*PROVIDED PASSAGE:*

International Socialism is a British-based quarterly journal established in 1960 and published in London by the Socialist Workers Party which discusses socialist theory. It is currently edited by Joseph Choonara who replaced Alex Callinicos, who took over for ten years in November 2009 after Chris Harman died.

The current journal is the second series following an earlier series which ran from 1960 to 1978 publishing a total of 104 issues. Originally edited by Michael Kidron for its first five years, with Alasdair MacIntyre co-editing it alongside him for 18 months, subsequently the first series was variously edited by Nigel Harris, Chris Harman, Duncan Hallas and Alex Callinicos. The second series was originally edited by Peter Binns, who was succeeded as editor by John Rees. Previously, a single issue of a duplicated journal of this name had been published in 1958 and the first edition of Tony Cliff's essay on Rosa Luxemburg was published, in book form, as issue 2/3 in series with this otherwise one-off publication.

References

External links 
 
The Journal International Socialism by Alex Callinicos, International Critical Thought, 5, 2 (2015)

*INSTRUCTIONS:*
1. From the passage on the journal International Socialism, list every person named as an editor or co-editor of its first series.
2. Answer these from the passage on the journal International Socialism:
(a) In what year was the journal established?
(b) How many issues did the first series publish in total?
(c) What was published as issue 2/3 alongside the one-off 1958 journal of the same name?

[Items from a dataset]
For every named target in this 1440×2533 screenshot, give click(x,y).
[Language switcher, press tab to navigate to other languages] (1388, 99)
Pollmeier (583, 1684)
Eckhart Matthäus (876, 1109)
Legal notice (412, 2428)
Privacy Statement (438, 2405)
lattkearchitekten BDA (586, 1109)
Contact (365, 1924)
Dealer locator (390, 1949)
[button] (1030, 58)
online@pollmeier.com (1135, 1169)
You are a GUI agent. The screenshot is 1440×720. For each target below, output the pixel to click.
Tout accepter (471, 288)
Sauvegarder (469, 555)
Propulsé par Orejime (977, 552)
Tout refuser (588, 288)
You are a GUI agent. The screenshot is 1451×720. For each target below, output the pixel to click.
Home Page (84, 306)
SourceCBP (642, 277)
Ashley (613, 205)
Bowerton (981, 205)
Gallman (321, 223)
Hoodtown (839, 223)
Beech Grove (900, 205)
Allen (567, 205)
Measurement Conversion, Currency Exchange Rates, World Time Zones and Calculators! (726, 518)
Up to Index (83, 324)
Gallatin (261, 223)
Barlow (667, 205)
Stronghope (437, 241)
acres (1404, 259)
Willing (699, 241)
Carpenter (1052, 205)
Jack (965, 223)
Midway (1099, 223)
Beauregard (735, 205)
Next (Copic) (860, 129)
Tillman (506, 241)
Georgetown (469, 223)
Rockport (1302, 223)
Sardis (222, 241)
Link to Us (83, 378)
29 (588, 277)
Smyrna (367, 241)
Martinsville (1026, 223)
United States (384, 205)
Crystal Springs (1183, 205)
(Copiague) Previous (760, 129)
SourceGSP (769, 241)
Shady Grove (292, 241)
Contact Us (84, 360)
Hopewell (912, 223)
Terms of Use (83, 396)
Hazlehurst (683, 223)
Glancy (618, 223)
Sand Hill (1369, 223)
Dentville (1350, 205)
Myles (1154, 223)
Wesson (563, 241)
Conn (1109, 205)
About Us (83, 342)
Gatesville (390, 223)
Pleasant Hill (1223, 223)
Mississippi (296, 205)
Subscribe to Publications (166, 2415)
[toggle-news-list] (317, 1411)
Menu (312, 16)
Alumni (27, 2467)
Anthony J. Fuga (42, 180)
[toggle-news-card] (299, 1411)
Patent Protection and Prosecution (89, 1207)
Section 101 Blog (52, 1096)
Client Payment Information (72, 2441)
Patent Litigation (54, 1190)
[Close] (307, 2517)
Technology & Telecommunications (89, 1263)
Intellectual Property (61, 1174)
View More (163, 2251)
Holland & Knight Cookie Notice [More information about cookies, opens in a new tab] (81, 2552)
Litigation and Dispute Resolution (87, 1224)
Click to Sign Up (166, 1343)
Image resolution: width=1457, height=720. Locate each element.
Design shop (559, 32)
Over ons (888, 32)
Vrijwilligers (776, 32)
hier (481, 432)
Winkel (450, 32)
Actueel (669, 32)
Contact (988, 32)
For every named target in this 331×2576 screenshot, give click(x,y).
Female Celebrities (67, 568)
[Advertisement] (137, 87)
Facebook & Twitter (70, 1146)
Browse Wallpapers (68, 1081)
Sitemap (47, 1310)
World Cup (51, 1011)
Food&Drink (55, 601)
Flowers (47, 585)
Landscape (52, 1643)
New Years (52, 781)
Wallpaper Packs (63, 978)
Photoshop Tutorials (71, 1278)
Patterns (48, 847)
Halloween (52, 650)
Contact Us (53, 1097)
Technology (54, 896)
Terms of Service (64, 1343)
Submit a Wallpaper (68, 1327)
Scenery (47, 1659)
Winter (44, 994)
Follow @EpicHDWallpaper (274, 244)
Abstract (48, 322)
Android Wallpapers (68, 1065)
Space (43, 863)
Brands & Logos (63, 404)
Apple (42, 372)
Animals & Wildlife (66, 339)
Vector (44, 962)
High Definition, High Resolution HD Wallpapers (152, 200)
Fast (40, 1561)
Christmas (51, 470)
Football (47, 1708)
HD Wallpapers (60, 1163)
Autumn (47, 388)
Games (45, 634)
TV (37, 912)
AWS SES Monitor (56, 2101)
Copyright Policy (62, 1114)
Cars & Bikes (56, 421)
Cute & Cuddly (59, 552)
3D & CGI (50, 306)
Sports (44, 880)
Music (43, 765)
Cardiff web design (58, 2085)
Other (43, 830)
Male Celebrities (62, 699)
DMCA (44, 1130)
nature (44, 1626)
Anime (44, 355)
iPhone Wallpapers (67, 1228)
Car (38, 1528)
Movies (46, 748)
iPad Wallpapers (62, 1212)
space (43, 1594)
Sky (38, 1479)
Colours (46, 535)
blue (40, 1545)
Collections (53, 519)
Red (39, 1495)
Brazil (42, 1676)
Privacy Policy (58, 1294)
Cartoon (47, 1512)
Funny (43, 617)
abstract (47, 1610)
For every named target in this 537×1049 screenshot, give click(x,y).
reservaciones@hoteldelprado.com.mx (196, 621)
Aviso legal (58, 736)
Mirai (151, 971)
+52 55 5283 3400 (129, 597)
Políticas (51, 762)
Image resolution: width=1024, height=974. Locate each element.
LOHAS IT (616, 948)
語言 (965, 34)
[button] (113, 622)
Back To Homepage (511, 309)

*COMPLETED EXERCISE:*
1. Michael Kidron, Alasdair MacIntyre, Nigel Harris, Chris Harman, Duncan Hallas, Alex Callinicos

2.
(a) 1960
(b) 104
(c) The first edition of Tony Cliff's essay on Rosa Luxemburg, in book form